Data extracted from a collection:
####

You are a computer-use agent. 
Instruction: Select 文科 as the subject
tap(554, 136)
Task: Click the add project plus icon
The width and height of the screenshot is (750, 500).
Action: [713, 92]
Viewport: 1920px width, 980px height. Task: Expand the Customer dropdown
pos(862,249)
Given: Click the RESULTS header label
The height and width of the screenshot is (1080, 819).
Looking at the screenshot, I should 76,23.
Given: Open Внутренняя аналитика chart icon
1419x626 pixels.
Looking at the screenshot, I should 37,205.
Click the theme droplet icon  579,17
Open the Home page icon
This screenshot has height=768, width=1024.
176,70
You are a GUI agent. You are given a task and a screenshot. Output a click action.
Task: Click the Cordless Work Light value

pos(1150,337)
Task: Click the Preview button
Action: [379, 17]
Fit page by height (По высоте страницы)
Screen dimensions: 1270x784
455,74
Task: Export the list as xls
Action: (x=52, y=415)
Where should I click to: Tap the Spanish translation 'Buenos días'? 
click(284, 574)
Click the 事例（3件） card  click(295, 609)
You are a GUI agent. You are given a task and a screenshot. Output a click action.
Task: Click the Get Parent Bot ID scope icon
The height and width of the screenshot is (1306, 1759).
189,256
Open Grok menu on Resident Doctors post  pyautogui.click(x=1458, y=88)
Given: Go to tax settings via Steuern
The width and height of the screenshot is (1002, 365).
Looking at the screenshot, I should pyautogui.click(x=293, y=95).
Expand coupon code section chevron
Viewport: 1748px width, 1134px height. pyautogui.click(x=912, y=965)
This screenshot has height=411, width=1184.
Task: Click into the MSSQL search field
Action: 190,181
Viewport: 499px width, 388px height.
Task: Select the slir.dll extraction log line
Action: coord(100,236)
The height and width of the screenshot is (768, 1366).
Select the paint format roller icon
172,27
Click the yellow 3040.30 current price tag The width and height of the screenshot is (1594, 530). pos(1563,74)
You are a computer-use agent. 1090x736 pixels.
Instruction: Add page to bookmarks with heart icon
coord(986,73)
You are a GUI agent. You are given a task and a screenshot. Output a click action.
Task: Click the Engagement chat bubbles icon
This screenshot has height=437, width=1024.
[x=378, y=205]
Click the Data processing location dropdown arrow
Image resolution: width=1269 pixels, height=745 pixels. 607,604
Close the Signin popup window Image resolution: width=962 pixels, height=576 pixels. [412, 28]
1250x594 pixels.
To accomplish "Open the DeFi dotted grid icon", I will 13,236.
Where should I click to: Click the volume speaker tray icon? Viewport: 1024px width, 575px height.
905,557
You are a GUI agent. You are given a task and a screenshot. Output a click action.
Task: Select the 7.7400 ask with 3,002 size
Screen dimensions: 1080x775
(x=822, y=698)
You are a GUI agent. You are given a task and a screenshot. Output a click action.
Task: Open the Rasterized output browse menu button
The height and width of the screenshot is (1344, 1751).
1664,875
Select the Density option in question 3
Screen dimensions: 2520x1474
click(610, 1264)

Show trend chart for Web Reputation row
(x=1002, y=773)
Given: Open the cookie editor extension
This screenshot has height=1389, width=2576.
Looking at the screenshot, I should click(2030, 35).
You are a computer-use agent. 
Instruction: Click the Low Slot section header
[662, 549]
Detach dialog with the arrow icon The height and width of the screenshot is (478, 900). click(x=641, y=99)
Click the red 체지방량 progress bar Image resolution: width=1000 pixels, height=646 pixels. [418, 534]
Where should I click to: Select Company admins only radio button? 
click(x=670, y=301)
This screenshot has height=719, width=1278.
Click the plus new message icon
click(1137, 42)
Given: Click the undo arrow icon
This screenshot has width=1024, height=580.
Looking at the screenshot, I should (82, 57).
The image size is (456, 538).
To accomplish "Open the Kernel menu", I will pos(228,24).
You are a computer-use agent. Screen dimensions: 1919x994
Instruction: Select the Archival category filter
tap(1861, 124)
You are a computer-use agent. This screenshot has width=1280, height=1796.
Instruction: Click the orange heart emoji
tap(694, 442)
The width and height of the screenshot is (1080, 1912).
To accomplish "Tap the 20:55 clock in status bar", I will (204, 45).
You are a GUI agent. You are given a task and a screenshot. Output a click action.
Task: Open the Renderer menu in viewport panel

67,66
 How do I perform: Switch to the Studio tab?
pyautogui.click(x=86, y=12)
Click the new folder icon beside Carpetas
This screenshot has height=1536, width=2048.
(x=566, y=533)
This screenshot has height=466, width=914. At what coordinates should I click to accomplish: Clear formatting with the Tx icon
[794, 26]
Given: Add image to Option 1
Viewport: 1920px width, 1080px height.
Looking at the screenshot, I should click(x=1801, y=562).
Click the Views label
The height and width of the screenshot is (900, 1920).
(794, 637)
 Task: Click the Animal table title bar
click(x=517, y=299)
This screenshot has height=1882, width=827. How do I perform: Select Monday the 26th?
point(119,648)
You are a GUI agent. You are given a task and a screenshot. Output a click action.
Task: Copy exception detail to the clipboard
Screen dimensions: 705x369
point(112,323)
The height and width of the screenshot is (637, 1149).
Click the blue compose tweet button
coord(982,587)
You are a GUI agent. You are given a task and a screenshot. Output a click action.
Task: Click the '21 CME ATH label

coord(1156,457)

####

_WHAT THE TASK REQUIRES_. Extract the lines starting with the line that contains "Select the Density option in question 3" and going on through the line that contains "Looking at the screenshot, I should click(2030, 35).", and repeat them exactly.

_COMPLETED EXERCISE_.
Select the Density option in question 3
Screen dimensions: 2520x1474
click(610, 1264)

Show trend chart for Web Reputation row
(x=1002, y=773)
Given: Open the cookie editor extension
This screenshot has height=1389, width=2576.
Looking at the screenshot, I should click(2030, 35).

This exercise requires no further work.